# HELP! Advice on (Australia) fixed base router



## Nigel Catchlove (May 25, 2020)

I am an amateur woodworker and while I enjoy making small intricate boxes, I inevitably end up building internal walls, furniture etc so I need a table mounted, fixed base router that is stronger than the 710 watt trimmers with 1/4 inch collet that you can buy at bunnings. Boshch and Dewalt make what looks like a perfect router for the Kreg table that I want to buy but I can't find them in Australia (240v). Can anyone help with a recommendation for a 1/2 inch collet, fixed base router (240v). If necessary I can compromise but that's the ideal.


----------



## Stick486 (Jan 4, 2013)

Hello N/A and welcome to the forums...

About your amateur woodworker status... We have some light reading for you...
As in, we've put some helpful information together * at this here link * to help you get up and running and improve yourself in the world of routers... We hope it to be useful to you... Enjoy...
Do take some time and read the safety PDF's... *PLEASE!!!*
Blood and trips to the ER, we find, are very annoying... Not to mention – expensive...


----------



## Nickp (Dec 4, 2012)

Welcome to the Forum, Nigel...plenty of folks from Australia on here and I'm sure they will help you...


----------



## Nigel Catchlove (May 25, 2020)

Thank you, I will read that but I have been playing with sharp tools for about 20 years and still have all of my fingers!


----------



## Nigel Catchlove (May 25, 2020)

Thank you Nick,

regards
Nigel


----------



## pal (Feb 13, 2008)

Hi Nigel
Welcome to the Forum. Try this https://www.vektools.com.au/dewalt-plunge-fixed-base-2in1-router.html They have the dewalt D26204KXE Plunge & Fixed Base 2in1 Router.

Regards
Harold


----------



## 1fizgig (Feb 11, 2018)

Hi Nigel. I picked up a Makita from Total Tools, and I think they sell Bosch as well. I mounted the Makita in my table.
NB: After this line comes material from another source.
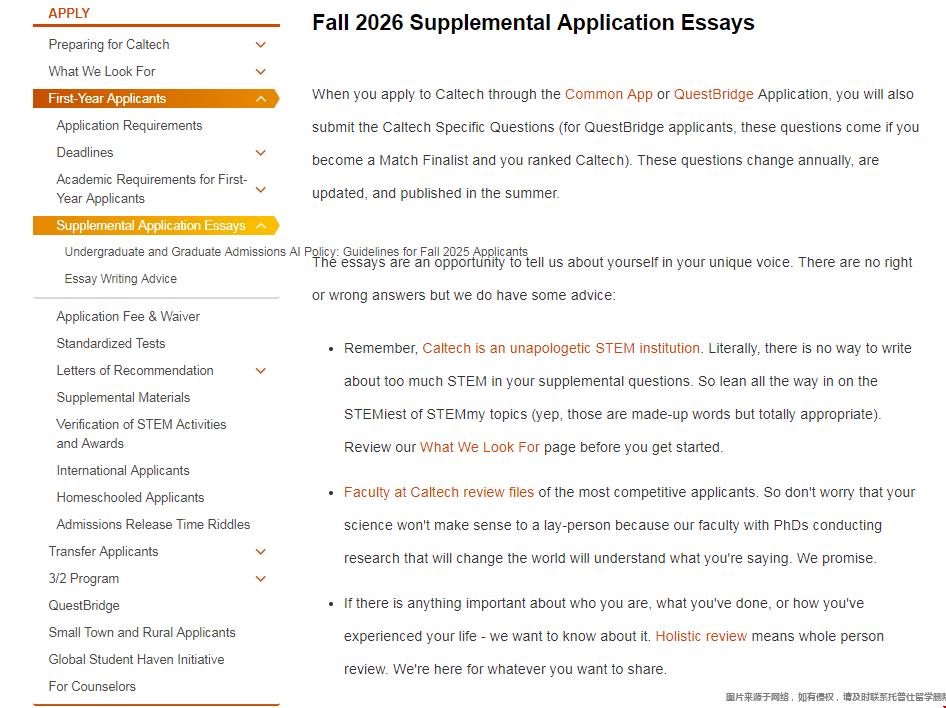This screenshot has width=946, height=708.
Task: Open Admissions Release Time Riddles
Action: point(153,525)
Bunnings sell the Ryobi which I also have, which is a 1600W, but it's not suitable for table mounting

I would look up Total Tools, depending on your Australian location.


----------



## sreilly (May 22, 2018)

Welcome to the forum Nigel. Sounds like you've gotten some good advice already. Always wanted to visit Australia but fear I couldn't deal with the long flights anymore.


----------



## roxanne562001 (Feb 5, 2012)

Welcome to the forum Nigal


----------



## neville9999 (Jul 22, 2010)

Nigel I wold not buy trades tools from Bunnings, their stock is more like handyman stuff, go online to Sydney Tools, they have a huge stock, all tradesman quality, reasonably priced. N


----------



## Geevesmac (Jul 15, 2014)

Welcome Nigel. The Triton TRA001 is a superb RT router, with above table adjustment. It is a big unit but can also be used freehand if necessary. Good value if you shop carefully.


----------



## DesertRatTom (Jul 3, 2012)

I am also a Triton guy. Great machine, lots of power and made in Australia. Too heavy for my old hands to use freehand, but power to spare and it has an updraft so it expels most sawdust. I'm sure they have a 240v version I'm sure. Has a built in lift and a great safety interlock when you raise the collet nut full up, above the table. 
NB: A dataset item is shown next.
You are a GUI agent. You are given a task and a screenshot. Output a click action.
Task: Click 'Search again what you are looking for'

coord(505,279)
Isn't it great to get suggestions and advice this way?


----------



## old55 (Aug 11, 2013)

Welcome to the forum Nigel.


----------



## AndyP73 (May 15, 2020)

*Triton, Melbourne*

Hi Nigel,
Have a look at the Triton MOF001 1400W and the larger one TRA001 2400W.
I got the MOF a few weeks ago. One of the many features is you can adjust them from above the table... they have a kind of built in lift, they're also a good price (got mine $319 delivered, and the Triton company begun in Australia, I believe they're based in England now.
They're available on eBay from Discount Trader ( I can't post links yet)
If you're in Melbourne these guys deliver in a matter of days as well. I've just got mine mounted in the table I'm in the process of building and as everyone said they are really designed for tables. That said, I've also used it as a plunge router and I would favor it's operation over the Ryobi 1600W plunge router I also have. Very easy to adjust and use.
Apologies if someones already recommended this.... Nice to have a rant at least as I'm very new to forum.
All the best,
Andy


----------



## MikeBee (Jun 6, 2020)

Hi Nigel, I have just scored a Triton TRA001 3 1/4 hp, 2400w router which is specifically designed for router table use. Can buy in Oz at various outlets but you are looking at $450-495.
Loads of videos and articles about this router on the web.
Hope this helps. Mike


----------



## Stick486 (Jan 4, 2013)

@MikeBee..

G'day Mike and welcome to the forums...
I sure do hope you start a thread to introduce yourself...


----------



## MikeBee (Jun 6, 2020)

Thanks Stick486,
Not sure about starting a thread to introduce myself but have put some info somewhere on the forum..lol!


----------



## jw2170 (Jan 24, 2008)

G'day Nigel, welcome to the forum.

My choice for table mounted routing is the Triton.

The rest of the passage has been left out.